Supplied text:

Patients and methods 157 individuals from the general population were reviewed clinically and radiographically. 74 individuals with clinical evidence of hip disease or radiographic evidence of osteoarthritis (OA) were excluded, leaving a study group of 83 individuals (mean age 46 (22–69) years, 44 females) with normal hips. The alpha angles and AORs were measured from cross-table lateral radiographs taken in 15° internal rotation. A validation study consisting of a cadaver study and a measurement reliability study was also performed.
Results The mean alpha angle was 48° in men and 47° in women. The mean AOR was 0.19, the same in men and women. Thus, sexes were combined to derive 95% confidence intervals for the population mean alpha angle (46–49°) and AOR (0.18–0.20). The 95% reference interval for the alpha angle was 32–62° degrees, and for the AOR it was 0.14–0.24. The validation study confirmed that these measurements were resistant to a reasonable degree of variation in positioning and that the repeatability and reproducibility of the measurements was good.
Interpretation These reference intervals indicate that clinically and radiographically normal hips may have alpha angles and AORs that have previously been considered “abnormal”. The thresholds provided by this study will aid classification of individuals involved in longitudinal studies of FAI and OA, and may be of use to the practicing clinician in evaluating the young adult with hip pain.
Femoroacetabular impingement (FAI) may cause hip pain in young adults and damage to the labrum and chondral surfaces (Beck et al. Citation2005). While the main difference between a normal hip and a hip with FAI is abnormal joint morphology, the impact of this abnormal morphology on the joint is probably modulated by activity level and the durability of the chondro-labral junction. Surgical techniques to address the underlying morphological abnormalities have evolved with the concept of FAI. Hip arthroscopy (Bardakos et al. Citation2008), surgical dislocation (Beck et al. Citation2004), anterior arthrotomy (Clohisy and McClure Citation2005), and periacetabular osteotomy (Siebenrock et al. Citation2003) are now established techniques and improve symptoms in the short term. However, in addition to the absence of controlled trials of these interventions, our understanding of the etiology and natural history of FAI is limited. In order to answer these questions, classification of anatomy, activity, and biology is required to characterize individuals involved in cohort studies.

Tasks to carry out:
a) List every surgical technique that the hip study passage names as an established way to address femoroacetabular impingement.
b) Continue the hip study passage from its final sentence.

Dataset extract:
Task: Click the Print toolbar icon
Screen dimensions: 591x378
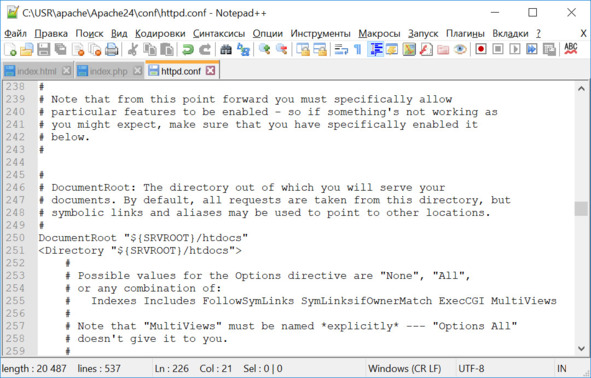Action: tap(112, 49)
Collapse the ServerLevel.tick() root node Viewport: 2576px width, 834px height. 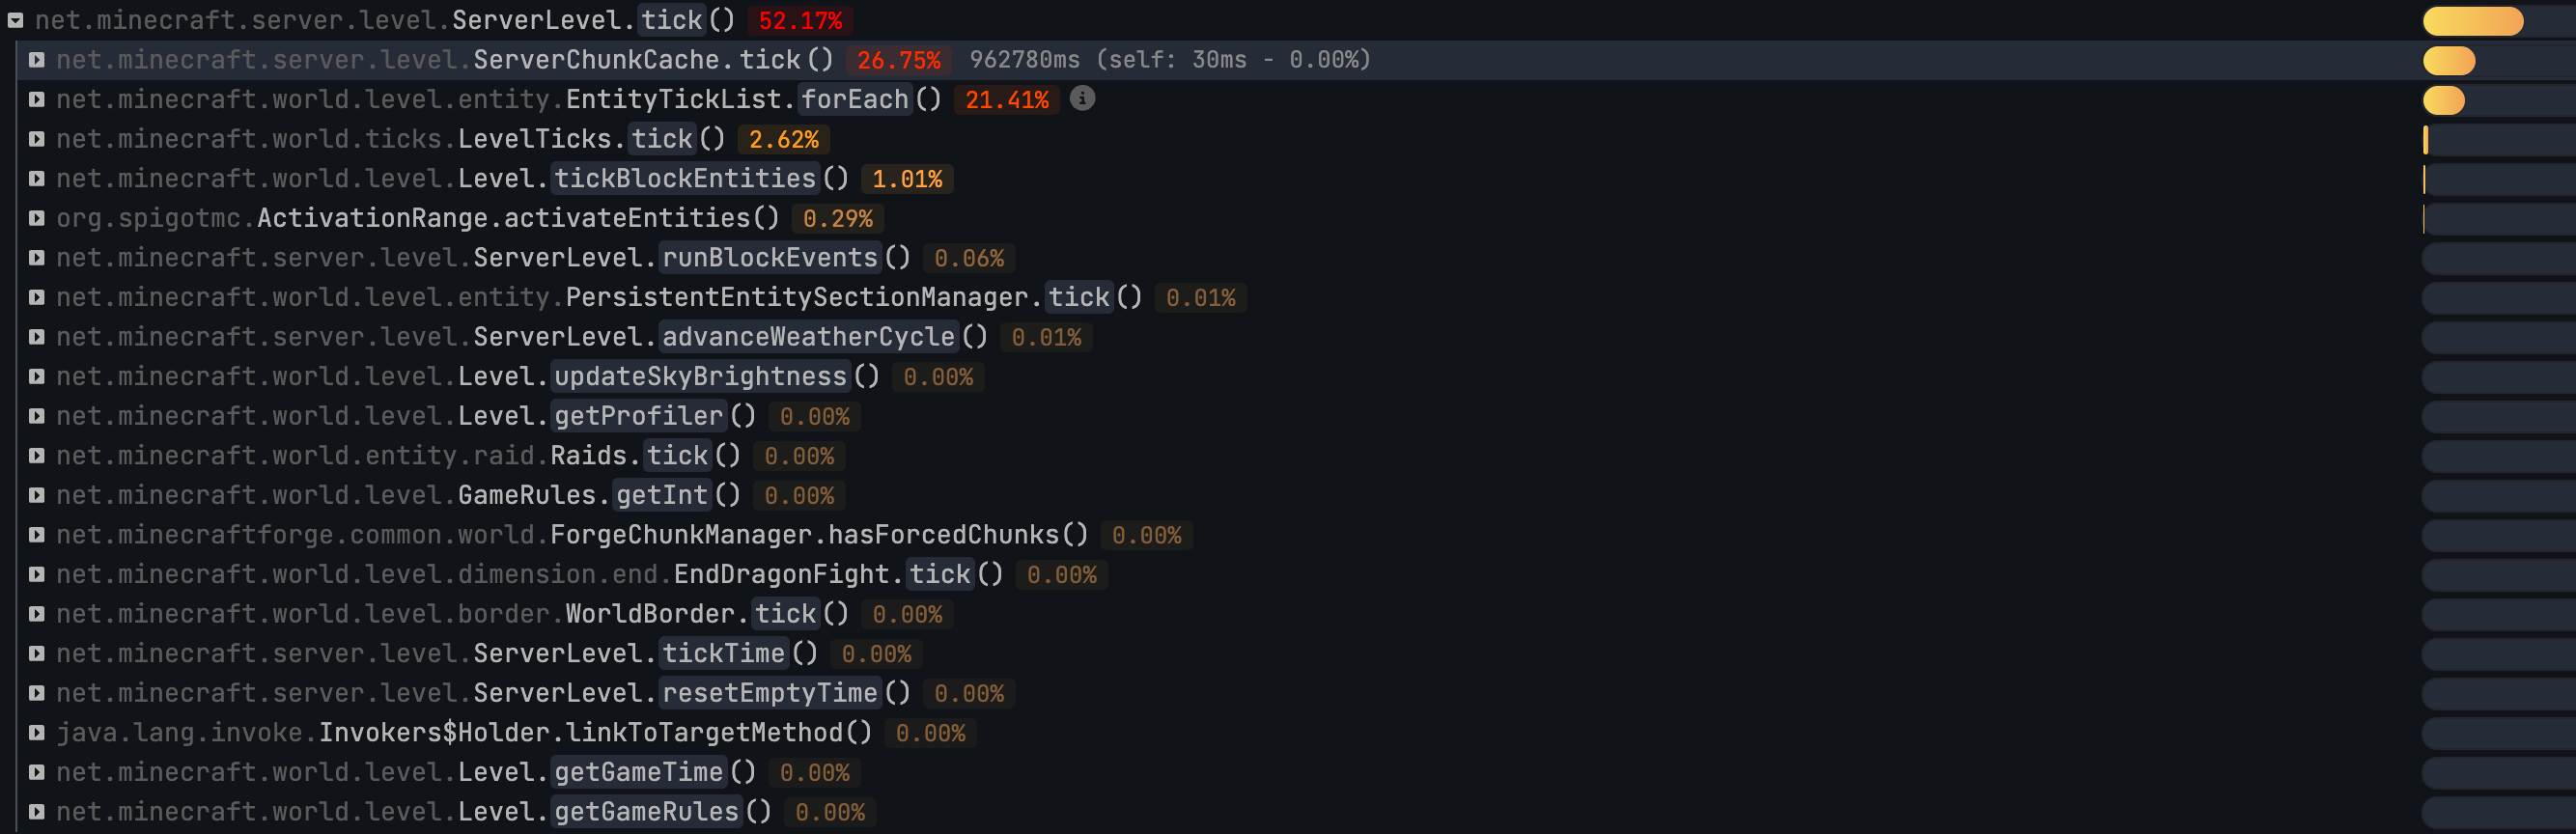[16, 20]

---

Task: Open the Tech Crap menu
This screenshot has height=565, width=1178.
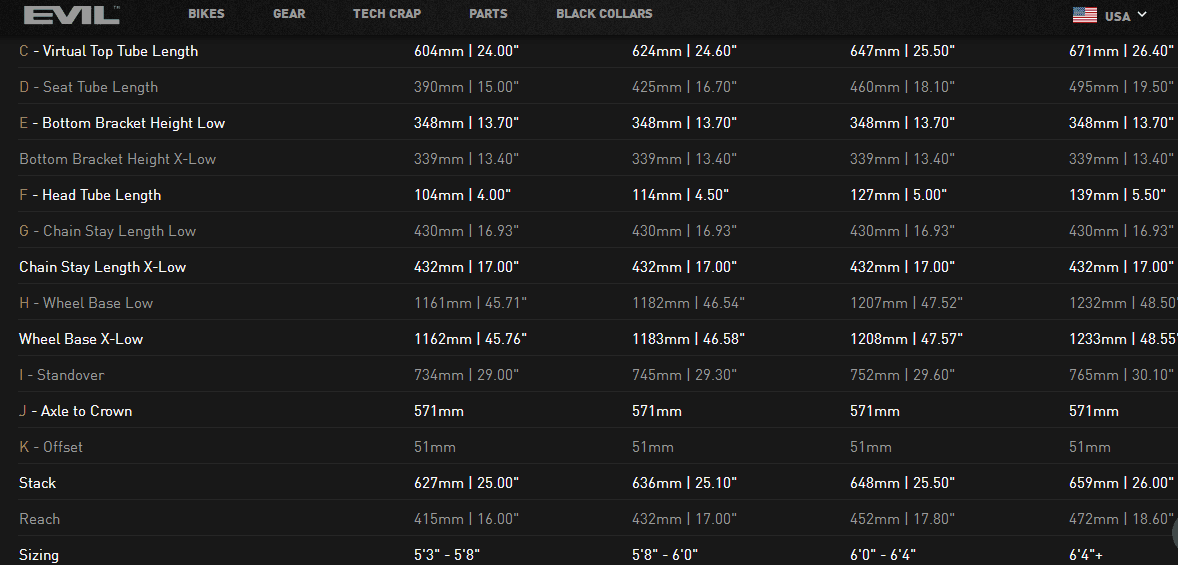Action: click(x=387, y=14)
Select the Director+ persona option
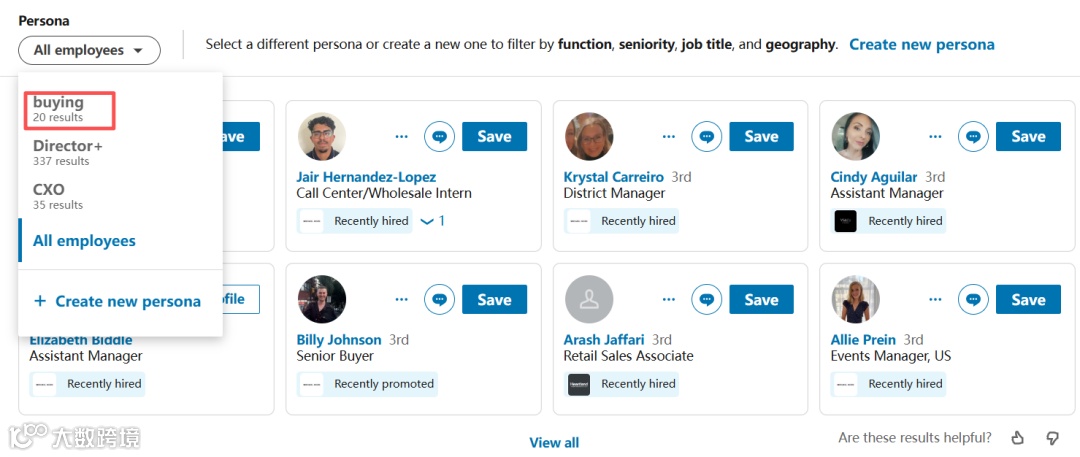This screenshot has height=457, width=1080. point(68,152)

Results of the tasks:
a) Hip arthroscopy, surgical dislocation, anterior arthrotomy, periacetabular osteotomy

b)
Most patients with FAI have a cam deformity, characterized by a reduction of offset or abnormal asphericity at the anterolateral femoral head-neck junction (Beck et al. Citation2005). This may be recognized by radiography (Clohisy et al. Citation2008), CT (Beaule et al. Citation2005), and MRI (Notzli et al. Citation2002), and quantified by measuring the alpha angle (Notzli et al. Citation2002) and anterior offset ratio (Eijer et al. Citation2001). Threshold values for the alpha angle have been suggested based on anteroposterior (AP) pelvic radiographs (Gosvig et al. Citation2007), but this view is not optimal for assessing the cam deformity (Goodman et al. Citation1997, Meyer et al. Citation2006). The cross-table lateral radiograph is recommended (Meyer et al. Citation2006) and is in routine clinical use (Clohisy et al. Citation2008), but there are no robust quantitative definitions of normal and abnormal anatomy based on this projection.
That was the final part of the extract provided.